Work request: Please give back all the records exactly, but keep the pictures out.

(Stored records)
%%

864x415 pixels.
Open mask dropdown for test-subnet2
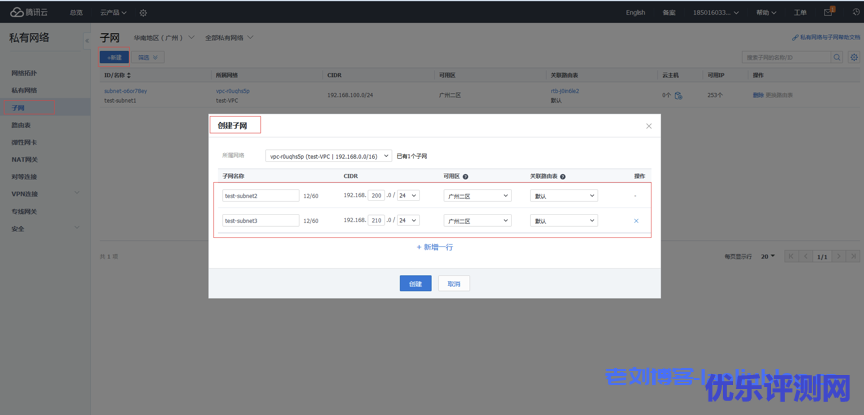pyautogui.click(x=408, y=196)
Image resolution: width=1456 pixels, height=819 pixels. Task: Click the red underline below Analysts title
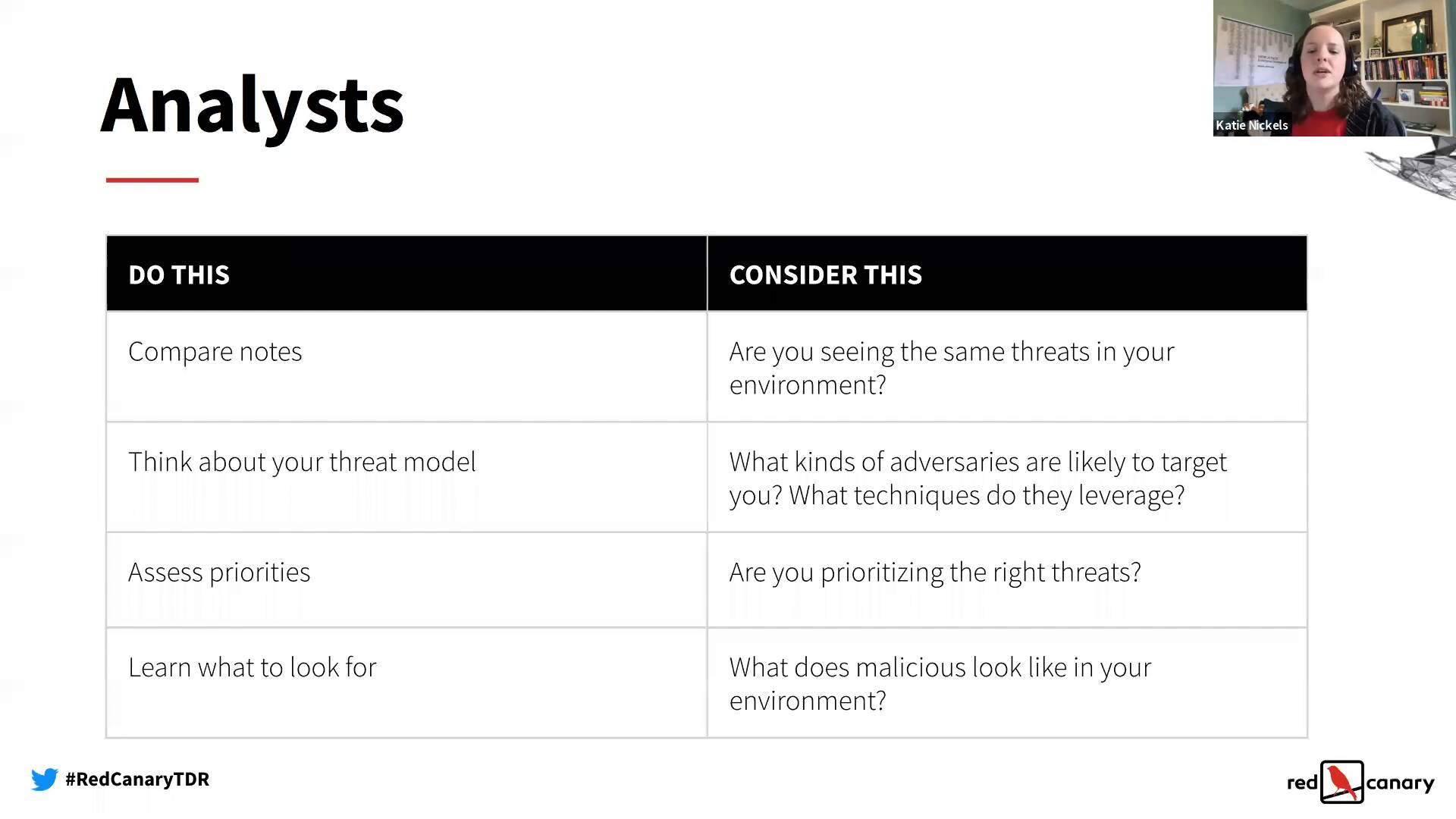[152, 180]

%%

Finished task:
864x415 pixels.
Open mask dropdown for test-subnet2
pyautogui.click(x=408, y=196)
Image resolution: width=1456 pixels, height=819 pixels. Task: Click the red underline below Analysts title
[152, 180]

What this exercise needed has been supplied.